|
Biologia e Genética
Morfologia
A águia de Bonelli é uma ave de rapina de médio porte com típica coloração branca no peito e face interior das asas (coberturas alares), sendo escuras no dorso e face superior das asas. Na extremidade da cauda tem uma barra subterminal negra. Possui uma envergadura que varia entre 1,5 e 1,8 m, comprimento de 65 a 72 cm e peso de 1500 a 2400 gr. No entanto, no Sul de Portugal parece atingir dimensões e peso ligeiramente superiores.
Os jovens possuem uma plumagem muito distinta, sendo as asas castanhas escuras e o resto do corpo castanho amarelado. A partir de um ano de vida esta plumagem começa a transitar para os padrões da plumagem adulta que são atingidos plenamente no 4º ou 5º ano de idade. As fêmeas distinguem-se dos machos sobretudo pelo tamanho, tendo normalmente cerca de 20 cm a mais de envergadura.
Esta espécie de águia pode confundir-se com outras aves com plumagem branca no ventre como a Águia-calçada ou a Águia-cobreira, sendo porém o contraste do corpo branco com as asas escuras característico da Águia de Bonelli. O seu voo rápido e ágil também as distingue das espécies anteriores.
Reprodução
A Águia de Bonelli é a ave de rapina que se reproduz mais cedo na região mediterrânica. No sul de Portugal as primeiras posturas ocorrem no início de Janeiro. Esta fenologia precoce permite que os jovens saiam dos ninhos durante o pico da disponibilidade alimentar de Abril - Maio, no auge da reprodução de grande parte das suas presas potenciais. Por outro lado permite com alguma frequência a existência de segundas posturas bem sucedidas, em substituição de incubações falhadas.

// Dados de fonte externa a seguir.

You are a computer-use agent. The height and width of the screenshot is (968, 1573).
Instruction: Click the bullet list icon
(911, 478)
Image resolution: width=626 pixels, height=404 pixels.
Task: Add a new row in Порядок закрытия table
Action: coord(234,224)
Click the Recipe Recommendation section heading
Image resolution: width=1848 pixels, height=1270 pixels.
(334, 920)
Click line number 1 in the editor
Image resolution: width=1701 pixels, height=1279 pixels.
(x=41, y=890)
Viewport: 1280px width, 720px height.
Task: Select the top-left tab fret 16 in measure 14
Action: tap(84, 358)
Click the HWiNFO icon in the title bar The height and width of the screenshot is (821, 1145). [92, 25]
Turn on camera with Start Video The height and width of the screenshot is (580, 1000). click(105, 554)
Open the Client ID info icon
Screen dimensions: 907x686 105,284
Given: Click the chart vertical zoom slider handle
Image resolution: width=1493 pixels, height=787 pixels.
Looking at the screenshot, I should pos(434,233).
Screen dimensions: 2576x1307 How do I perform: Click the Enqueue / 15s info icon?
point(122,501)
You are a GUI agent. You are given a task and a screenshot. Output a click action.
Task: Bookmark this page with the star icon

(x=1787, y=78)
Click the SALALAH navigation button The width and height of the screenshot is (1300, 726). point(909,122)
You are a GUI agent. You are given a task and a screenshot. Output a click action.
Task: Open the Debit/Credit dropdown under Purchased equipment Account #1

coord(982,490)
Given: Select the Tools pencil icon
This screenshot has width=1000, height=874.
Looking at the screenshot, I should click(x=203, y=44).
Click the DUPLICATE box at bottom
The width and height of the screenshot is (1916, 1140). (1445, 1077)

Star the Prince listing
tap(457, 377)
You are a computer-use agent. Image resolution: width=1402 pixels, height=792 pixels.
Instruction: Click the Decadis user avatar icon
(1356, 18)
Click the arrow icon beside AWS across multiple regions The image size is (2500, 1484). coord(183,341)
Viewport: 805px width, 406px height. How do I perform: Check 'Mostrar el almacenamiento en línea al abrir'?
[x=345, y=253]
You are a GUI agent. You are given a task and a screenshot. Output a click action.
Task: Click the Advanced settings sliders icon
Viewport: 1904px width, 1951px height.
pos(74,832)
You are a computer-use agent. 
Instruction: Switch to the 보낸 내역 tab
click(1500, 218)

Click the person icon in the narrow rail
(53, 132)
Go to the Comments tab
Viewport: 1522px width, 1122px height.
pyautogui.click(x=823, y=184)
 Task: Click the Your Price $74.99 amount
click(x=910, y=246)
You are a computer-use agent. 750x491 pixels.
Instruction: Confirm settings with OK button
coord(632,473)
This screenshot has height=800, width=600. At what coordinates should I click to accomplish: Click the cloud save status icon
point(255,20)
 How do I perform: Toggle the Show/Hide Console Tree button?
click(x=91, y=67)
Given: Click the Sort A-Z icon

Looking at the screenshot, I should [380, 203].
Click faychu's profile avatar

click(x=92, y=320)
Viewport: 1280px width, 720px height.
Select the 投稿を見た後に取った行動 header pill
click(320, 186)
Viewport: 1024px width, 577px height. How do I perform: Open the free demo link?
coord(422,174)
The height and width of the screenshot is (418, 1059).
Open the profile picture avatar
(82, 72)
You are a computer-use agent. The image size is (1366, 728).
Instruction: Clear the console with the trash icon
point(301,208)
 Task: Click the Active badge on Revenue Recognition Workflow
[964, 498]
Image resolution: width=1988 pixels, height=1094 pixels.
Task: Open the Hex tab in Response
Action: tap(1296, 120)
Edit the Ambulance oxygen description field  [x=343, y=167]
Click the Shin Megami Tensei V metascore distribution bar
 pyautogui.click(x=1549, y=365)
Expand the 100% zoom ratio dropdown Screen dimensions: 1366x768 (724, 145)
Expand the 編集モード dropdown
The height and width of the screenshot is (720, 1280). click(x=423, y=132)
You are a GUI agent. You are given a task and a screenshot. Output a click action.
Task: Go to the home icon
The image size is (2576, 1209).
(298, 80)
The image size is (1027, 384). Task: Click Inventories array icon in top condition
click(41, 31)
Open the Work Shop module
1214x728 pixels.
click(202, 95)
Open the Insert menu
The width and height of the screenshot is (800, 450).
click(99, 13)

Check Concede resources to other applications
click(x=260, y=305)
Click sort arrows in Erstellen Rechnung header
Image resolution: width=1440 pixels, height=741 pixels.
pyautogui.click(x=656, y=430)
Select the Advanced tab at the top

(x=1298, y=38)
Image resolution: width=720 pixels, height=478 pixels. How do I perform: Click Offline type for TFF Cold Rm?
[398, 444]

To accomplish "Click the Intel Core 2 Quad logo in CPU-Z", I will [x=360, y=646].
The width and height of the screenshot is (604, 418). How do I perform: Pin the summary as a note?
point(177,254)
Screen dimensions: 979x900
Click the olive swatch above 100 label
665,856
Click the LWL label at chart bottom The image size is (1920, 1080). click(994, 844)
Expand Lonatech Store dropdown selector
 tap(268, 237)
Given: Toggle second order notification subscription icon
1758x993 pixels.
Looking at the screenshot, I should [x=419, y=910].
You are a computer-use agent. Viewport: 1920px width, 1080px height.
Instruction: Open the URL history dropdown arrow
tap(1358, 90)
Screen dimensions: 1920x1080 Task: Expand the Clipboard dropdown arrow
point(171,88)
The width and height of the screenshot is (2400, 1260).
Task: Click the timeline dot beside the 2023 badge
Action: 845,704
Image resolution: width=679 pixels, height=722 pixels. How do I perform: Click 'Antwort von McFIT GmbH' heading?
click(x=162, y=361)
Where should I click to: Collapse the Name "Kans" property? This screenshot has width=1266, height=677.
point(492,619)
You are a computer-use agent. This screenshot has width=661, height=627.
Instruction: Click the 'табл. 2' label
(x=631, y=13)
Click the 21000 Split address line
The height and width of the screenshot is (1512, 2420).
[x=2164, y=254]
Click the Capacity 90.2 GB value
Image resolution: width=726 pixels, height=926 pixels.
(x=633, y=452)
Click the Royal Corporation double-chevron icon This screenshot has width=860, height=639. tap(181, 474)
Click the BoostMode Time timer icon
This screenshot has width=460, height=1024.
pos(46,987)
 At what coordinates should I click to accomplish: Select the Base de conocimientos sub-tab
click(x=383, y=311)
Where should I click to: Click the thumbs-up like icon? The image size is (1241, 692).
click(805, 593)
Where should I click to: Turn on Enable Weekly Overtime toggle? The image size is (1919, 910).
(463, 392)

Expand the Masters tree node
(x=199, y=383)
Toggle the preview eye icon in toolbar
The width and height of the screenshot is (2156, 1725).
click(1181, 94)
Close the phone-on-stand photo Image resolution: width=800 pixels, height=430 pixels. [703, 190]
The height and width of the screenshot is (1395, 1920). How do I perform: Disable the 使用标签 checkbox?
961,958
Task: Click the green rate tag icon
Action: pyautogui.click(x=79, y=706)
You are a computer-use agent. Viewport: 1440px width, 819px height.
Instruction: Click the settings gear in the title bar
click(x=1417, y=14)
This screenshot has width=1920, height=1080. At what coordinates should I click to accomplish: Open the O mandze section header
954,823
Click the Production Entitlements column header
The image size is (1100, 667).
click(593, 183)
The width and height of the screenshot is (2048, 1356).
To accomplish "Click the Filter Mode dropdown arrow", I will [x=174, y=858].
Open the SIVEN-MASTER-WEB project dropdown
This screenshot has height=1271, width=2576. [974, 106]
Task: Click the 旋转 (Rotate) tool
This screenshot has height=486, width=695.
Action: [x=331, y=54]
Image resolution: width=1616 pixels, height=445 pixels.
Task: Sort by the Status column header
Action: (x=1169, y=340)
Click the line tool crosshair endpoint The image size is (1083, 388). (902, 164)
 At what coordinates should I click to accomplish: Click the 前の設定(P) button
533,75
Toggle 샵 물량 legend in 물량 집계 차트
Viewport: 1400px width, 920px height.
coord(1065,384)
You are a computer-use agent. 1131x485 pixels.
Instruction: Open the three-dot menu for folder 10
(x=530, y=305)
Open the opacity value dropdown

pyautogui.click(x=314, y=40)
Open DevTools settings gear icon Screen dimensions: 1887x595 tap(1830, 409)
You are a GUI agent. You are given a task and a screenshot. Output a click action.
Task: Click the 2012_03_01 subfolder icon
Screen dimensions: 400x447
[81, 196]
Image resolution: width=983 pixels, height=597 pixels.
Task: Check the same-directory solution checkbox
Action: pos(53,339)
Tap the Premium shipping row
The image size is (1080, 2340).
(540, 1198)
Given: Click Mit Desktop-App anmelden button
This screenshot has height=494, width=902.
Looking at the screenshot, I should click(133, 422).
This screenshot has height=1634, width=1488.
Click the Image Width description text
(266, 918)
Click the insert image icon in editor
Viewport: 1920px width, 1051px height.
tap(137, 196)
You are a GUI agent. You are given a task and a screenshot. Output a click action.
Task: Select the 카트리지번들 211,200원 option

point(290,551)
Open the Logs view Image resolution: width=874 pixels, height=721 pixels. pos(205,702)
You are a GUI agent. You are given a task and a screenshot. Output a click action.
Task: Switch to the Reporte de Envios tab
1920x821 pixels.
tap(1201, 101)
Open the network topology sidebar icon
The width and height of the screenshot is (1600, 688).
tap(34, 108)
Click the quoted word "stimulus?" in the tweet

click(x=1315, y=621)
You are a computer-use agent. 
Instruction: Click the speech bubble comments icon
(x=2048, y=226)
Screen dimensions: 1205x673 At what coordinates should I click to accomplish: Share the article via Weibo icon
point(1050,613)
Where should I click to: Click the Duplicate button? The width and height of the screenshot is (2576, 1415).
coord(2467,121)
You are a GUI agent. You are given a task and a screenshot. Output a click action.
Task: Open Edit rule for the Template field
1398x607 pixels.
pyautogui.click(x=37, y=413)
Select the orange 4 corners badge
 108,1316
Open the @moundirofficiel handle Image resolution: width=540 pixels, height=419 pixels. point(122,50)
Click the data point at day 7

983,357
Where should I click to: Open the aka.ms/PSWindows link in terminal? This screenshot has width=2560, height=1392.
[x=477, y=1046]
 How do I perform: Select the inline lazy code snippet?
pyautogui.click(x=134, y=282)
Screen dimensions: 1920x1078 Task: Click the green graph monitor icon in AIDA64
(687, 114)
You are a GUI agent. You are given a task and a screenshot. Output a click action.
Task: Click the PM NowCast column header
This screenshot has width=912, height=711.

O número de ovos é com frequência 2, menos frequentemente 1 e raramente 3. O número de ovos depende da qualidade alimentar do território, da fertilidade individual e das condições metereorológicas do período pré-reprodutor, que condiciona a facilidade de captura de presas e em consequência, o estado fisiológico das fêmeas. Períodos prolongados de precipitação no período pré-reprodutor reduzem a fertilidade, tal como precipitação persistente durante a incubação obriga a interrupções prolongadas e pode provocar a morte dos embriões. A incubação dura 39 dias em média, e aproximadamente 65 dias o desenvolvimento nidícola das crias, após o qual os juvenis abandonam os ninhos e se inicia a emancipação. Durante este período os juvenis voadores mantêm-se mais ou menos associados à área natal até à dispersão definitiva ao fim de cerca de 5 meses (em Setembro-Outubro).
Territorialidade
As populações reprodutoras de Águia de Bonelli estão estruturadas em casais monógamos e relativamente estáveis, com territórios exclusivos de grandes dimensões (10 000 e 20 000 ha no sudoeste serrano, em média ca. 14 000 ha) em que não é permitida a permanência de outros indivíduos da mesma espécie. Graças a uma territorialidade muito activa, também são expulsas ou eliminadas a maioria das outras espécies de aves de rapina, pelo que tanto o número de espécies presentes como a sua abundância é muito reduzida no seio das populações densas de Águia de Bonelli.
Demografia e Genética
A população de Águia de Bonelli do Sul de Portugal tem vindo a crescer e expandir-se continuamente durante as três a quatro últimas décadas a partir de um pequeno núcleo de casais do sudoeste serrano e sudeste estepário. Esse crescimento foi possível devido ao espaço disponível deixado pelo despovoamento humano a partir da década de 1960. As características genéticas desta população, estabelecidas com base na análise de microssatélites polimórficos confirmam o anterior cenário, pois a reduzida variabilidade genética detectada acusa um "efeito fundador" de um pequeno número de efectivos. A expansão subsequente veio preencher lacunas e ocupar as periferias da distribuição e, após atingida a saturação, iniciou a exportação de novos reprodutores para o exterior, que vieram a ser recrutados em territórios situados a distâncias consideráveis de até 150 km dos núcleos de origem.
Outra característica desta população é o seu marcado distanciamento genético em relação a todas as outras populações vizinhas, reflectindo a raridade do intercâmbio de genes com o exterior e um significativo isolamento reprodutor. A razão deste facto poderá residir na impregnação do comportamento de nidificação arborícola que origina uma preferência acentuada por essas tipologias de habitat em detrimento de habitats rupícolas, enquanto que o inverso se passará com as populações vizinhas.
Devido às sua diferenciação ecológica, comportamental e genética, a população de Águia de Bonelli do Sul de Portugal constitui uma unidade de gestão particular em termos de conservação.